The pound rose above $1.20 for the first time in almost three months yesterday as expectations grow that inflation in the US has peaked.
American producer prices rose by 0.2 per cent in October, half of what economists forecast. The annual rate of wholesale inflation fell sharply to 8 per cent, down from 8.5 per cent in September. Financial markets took the data to mean the US Federal Reserve may soon slow its aggressive interest rate rises which have weighed heavily on stock prices in recent months.
Last week, the expectation had been that the Fed would keep on lifting rates above 5 per cent, but that has now dropped back to a peak of 4.9 per cent early next summer.

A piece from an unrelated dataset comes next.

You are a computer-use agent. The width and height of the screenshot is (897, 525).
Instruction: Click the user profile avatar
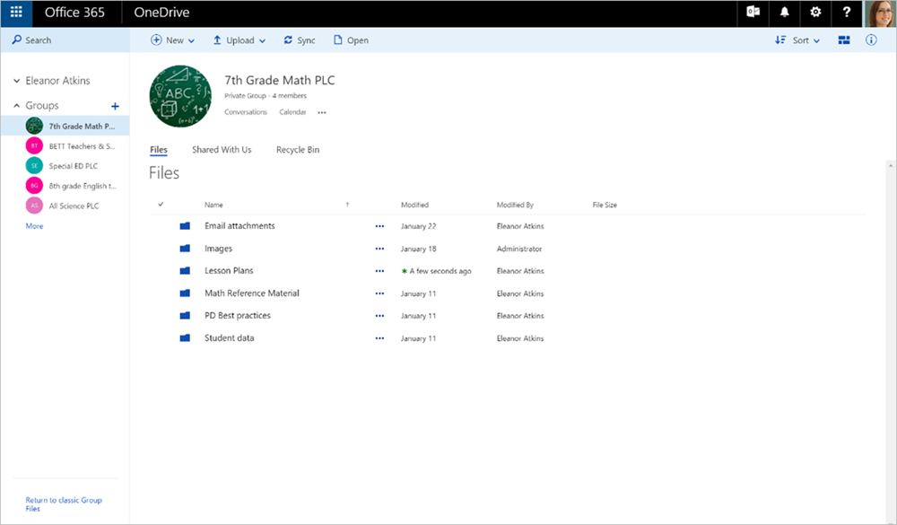click(880, 13)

The likelihood that US policymakers will raise interest rates by 50 basis points, as opposed to the 75 basis points they have previously gone for, at their next meeting in December has climbed to 91 per cent from 71.5 per cent a few days ago.
The cooling inflation data took steam out of the dollar which, until recently, has rallied strongly this year.

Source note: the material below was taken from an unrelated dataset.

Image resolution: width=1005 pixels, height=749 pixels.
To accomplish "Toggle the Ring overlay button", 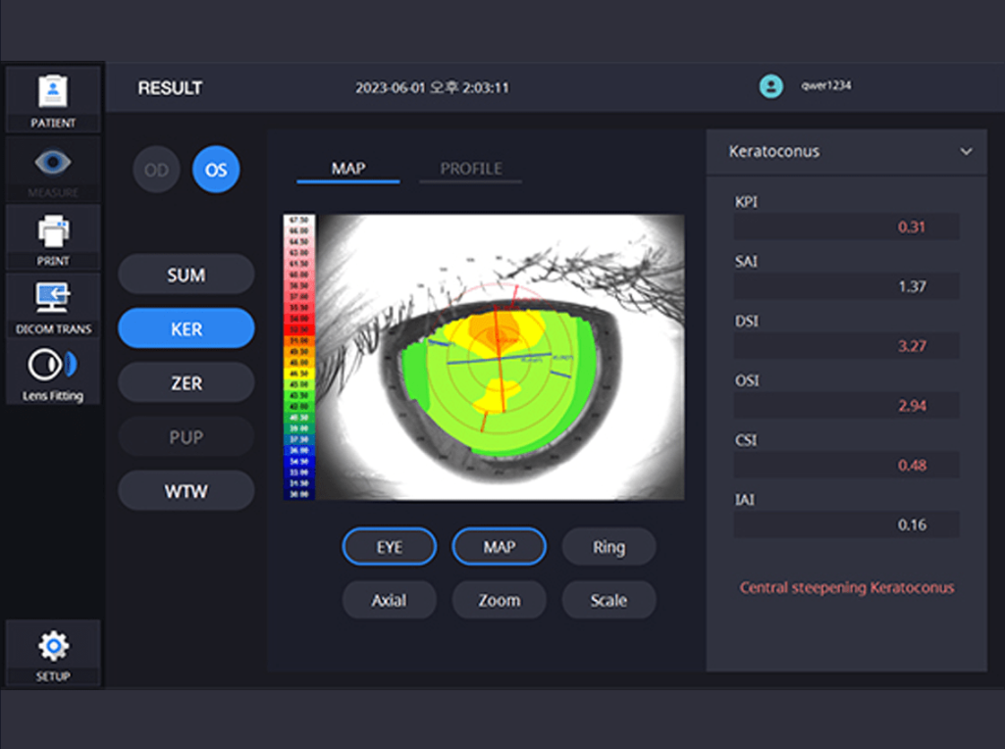I will tap(608, 547).
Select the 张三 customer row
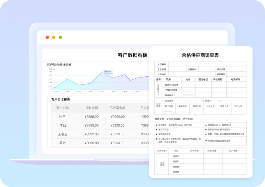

Sterling improved by 1.2 per cent to $1.1902 at the close of trading in London. Earlier in the session, the pound had briefly risen to $1.2027 for the first time since the middle of August. Other currencies, including the euro and the Japanese yen, also strengthened against the dollar.

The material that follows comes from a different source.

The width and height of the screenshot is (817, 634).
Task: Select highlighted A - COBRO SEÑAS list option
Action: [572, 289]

The latest rally caps a sharp turnaround in the fortunes of sterling, which only six weeks ago, after the mini-budget, had fallen to a record low of $1.035.
David Stritch, a currency analyst at Caxton, said the pound may give up some of its recent gains tomorrow, when he expects Jeremy Hunt’s autumn statement to “force the hesitant [Bank of England governor] Andrew Bailey into a lower rate hike in December” than the market is expecting.
The prospect of a slowdown in interest rate rises lifted markets around the world. However, sterling’s rally meant that London’s blue chips missed out.